Leave out the pictures and repeat the entries below verbatim.

* * *

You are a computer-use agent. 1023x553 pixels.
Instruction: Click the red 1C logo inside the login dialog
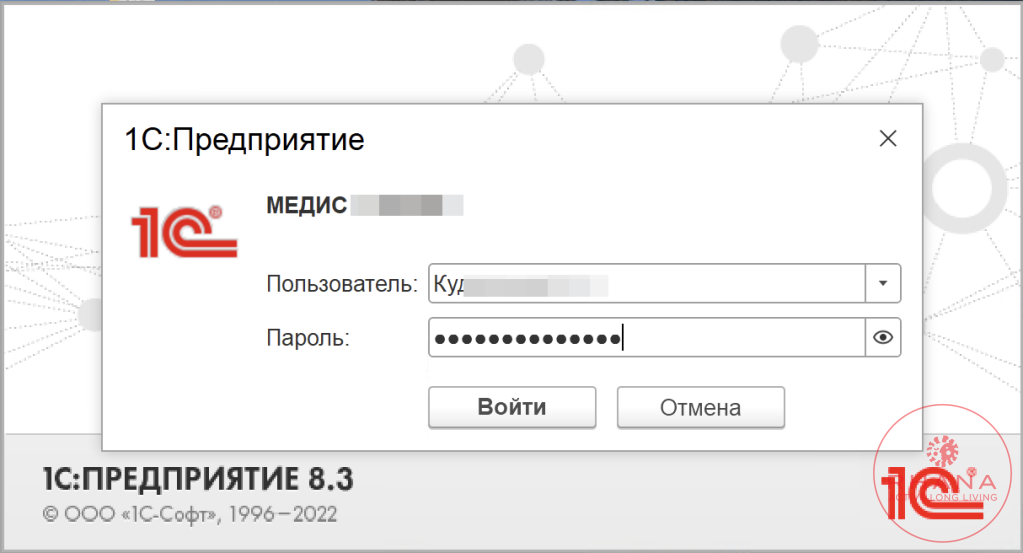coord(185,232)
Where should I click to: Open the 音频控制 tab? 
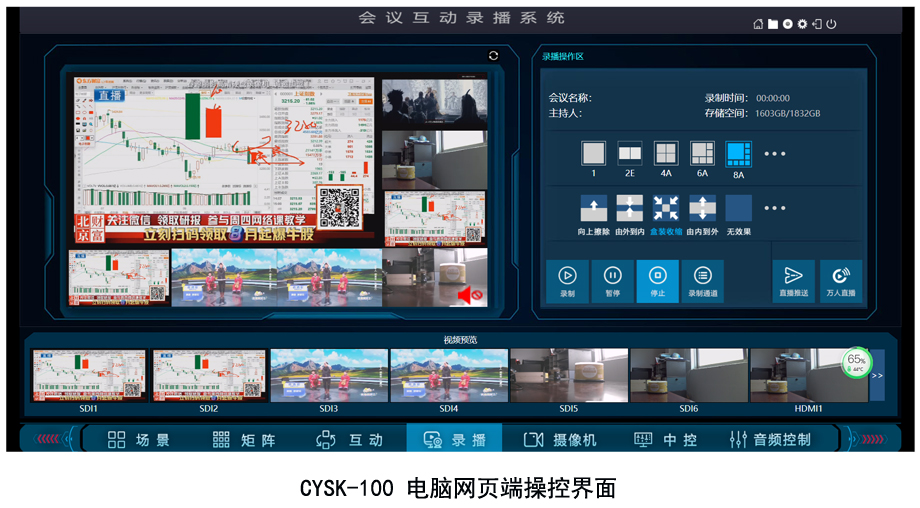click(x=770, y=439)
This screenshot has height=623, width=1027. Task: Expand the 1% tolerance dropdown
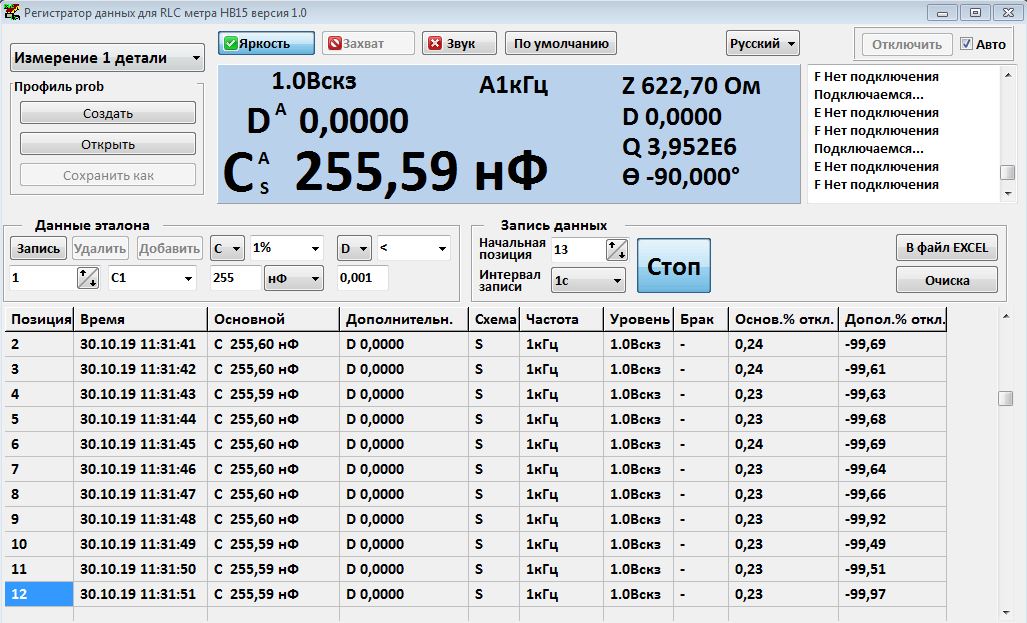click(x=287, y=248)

* * *

▸ The completed task
You are a computer-use agent. 1023x553 pixels.
Instruction: Click the red 1C logo inside the login dialog
coord(185,232)
Where should I click to: Open the 音频控制 tab? 
click(x=770, y=439)
This screenshot has height=623, width=1027. Task: Expand the 1% tolerance dropdown
click(x=287, y=248)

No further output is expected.